薄暗い天井を見上げながら、アオバはゆっくりと目を開けた。

 頭が重い。まるで何日間も眠り続けていたような倦怠感が、全身にまとわりついている。

 ベッドの上で体を起こそうとしたが、腕に力が入らず、白いシーツを握りしめた。

 最後の記憶は、あの訓練場で初めて魔法を放ち、力を使い果たして意識が遠のいた瞬間で途切れている。


「おはよう、アオバ。起きたか?」

 優しい声が耳に届き、アオバは視線を動かす。

 目の前には、青い髪を持つ自分と歳が近そうな青年――ラスタが椅子に腰掛け、穏やかな微笑を浮かべていた。


「ここ……は?」

「昨日の魔法の確認で疲れ果てたのだろう。何も覚えていないようだね。」

 ラスタは立ち上がり、テーブルに置いてあったグラスを手に取り、アオバへ差し出す。

「飲むといい。喉が渇いているだろう?」

「ありがとうございます……。」

 アオバは小さな声で礼を言い、水を一口含むと、冷たさが喉を滑っていく感覚に少し現実感を取り戻した。



輪廻神の記憶


 水を飲み干した後、アオバはふと夢の残像を思い出した。

 眠っている間に、あの空間を――転移前に見た、白く輝く異彩な空間を――確かに夢で見ていた気がする。

 そこには10歳くらいの少年がいて、何かを語りかけていた。


「実は、この世界に呼ばれる前に、不思議な空間にいた気がするんだ。」

 アオバは少し考え込みながら言った。

「そこには少年がいて……名前はわからないけど、どこか恐ろしい雰囲気があった。」


 ラスタは一瞬考え込んだが、すぐに答えを出した。

「その少年はおそらく……輪廻神ネイリンだろう。」

「輪廻神?」

「あいつは老衰、病死、そして転移者の魂を案内する役割を持っている。普段、僕たちの目の前に姿を現すことはほとんどない。」

 ラスタの表情には一瞬の緊張が走った。

「ネイリンは、この世界で最も強い神格だ。……あまり深く考える必要はないが、彼の存在には用心した方がいい。」


 アオバは完全には理解できなかったが、ラスタの僅かな怯えから、ネイリンが危険な存在であることだけは感じ取った。

朝食と学園の話


「こんな話ばかりしていても仕方がない。朝食を食べに行こう。」

 ラスタが話題を切り替え、アオバを案内した。


 王宮の従者専用の食堂に入ると、テーブルには香り豊かなパンや焼き立てのソーセージ、卵料理が並んでいた。

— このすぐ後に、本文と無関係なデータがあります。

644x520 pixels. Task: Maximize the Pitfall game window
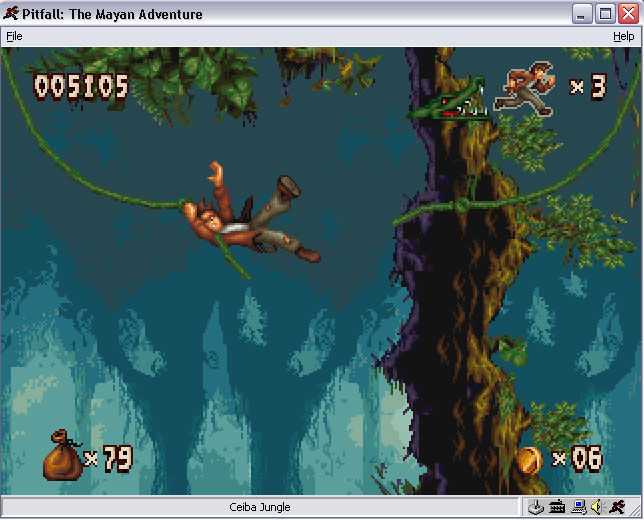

 イギリス風のスクランブルエッグと、ドイツ風の黒パンやソーセージを組み合わせた豪華な朝食だ。

「すごい……。」

 アオバは驚きながらも一口食べる。

 普段食べなれない味だが、王宮の料理だけあってどれも美味しかった。


 朝食を終え、部屋に戻ると、ラスタが机に資料を広げた。

「これから通う王立魔法学園について、少し説明しておこうか。」

「魔法学園……?」

「本来は座学試験と魔力試験がある。座学試験は既に終わっていて、合格者は魔力試験を受ける流れだけど……君の場合は女王メリスの意向で特例入学だ。魔力試験だけ受けてもらうことになる。」

「試験……大丈夫かな。」

「眠っている間に君の魔力を調べておいた。問題ない、合格は確実だ。試験は3日後だが心配する必要はない。ただ……学園は貴族と平民が共に学ぶ場所だ。少し貴族のマナーも覚えておいた方がいいかもな。僕が入学試験までに教えるよ。」

 ラスタは笑いながら言ったが、その瞳は真剣だった。


スタルクの訪問


 アオバとラスタが学園の話をしていると、コンコン、と部屋の扉がノックされた。

「失礼するよ。」

 低く落ち着いた声がした。

 入ってきたのは、ラスタによく似た青年――スタルク・オベス(マルタラビアの公爵兼、予言の番人)だった。


「お初にお目にかかる、アオバ。君がグラニシアに召喚された異邦人だな。」

「……あなたは?」

「スタルク兄さま!」ラスタが立ち上がる。「なぜこんなところに?」


 アオバは二人を交互に見て、思わず口にした。

「2人は似ていますね……家族ですか?」

「はは、よく言われる。ラスタは私の弟だ。三人兄弟の一人さ。」

「三人兄弟……!」

 アオバは驚きの声を上げた。


「兄さん、今日は何の用です?」

「女王メリスと昼食を共にする予定でな。その前に、異邦人の顔を見ておこうと思って。」

 スタルクの視線は鋭く、まるでアオバの内面まで見透かしているようだった。


「グラニシアの未来を背負う者を導くのは、お前の役目だ、ラスタ。」

「わかっています……兄さん。」

 ラスタの返事は真摯で、わずかな緊張が見えた。


「それでは、また会おう。」

 スタルクは軽く微笑むと、部屋を後にした。

王都の光景


 昼食を終えた後、ラスタはアオバに王都マンフレイの街を案内した。

 王城を出ると、石畳の大通りには露店が並び、焼きたてのパンや果物の香りが漂う。

「ここが……グラニシア……。」

 アオバは目を見開き、異世界の賑わいに心を奪われた。

「王都は活気があるだろう。魔法学園もここからそう遠くない。」

 ラスタの説明に、アオバは不安よりも好奇心が勝るのを感じた。


夜の静寂


 日が暮れると、王都の灯が石畳を淡く照らし出した。

 ラスタとアオバは客室に戻り、短い会話を交わした後、それぞれの部屋に戻った。

 ベッドに横たわったアオバは、異世界での新しい一日を思い返しながら、静かに眠りに落ちていった。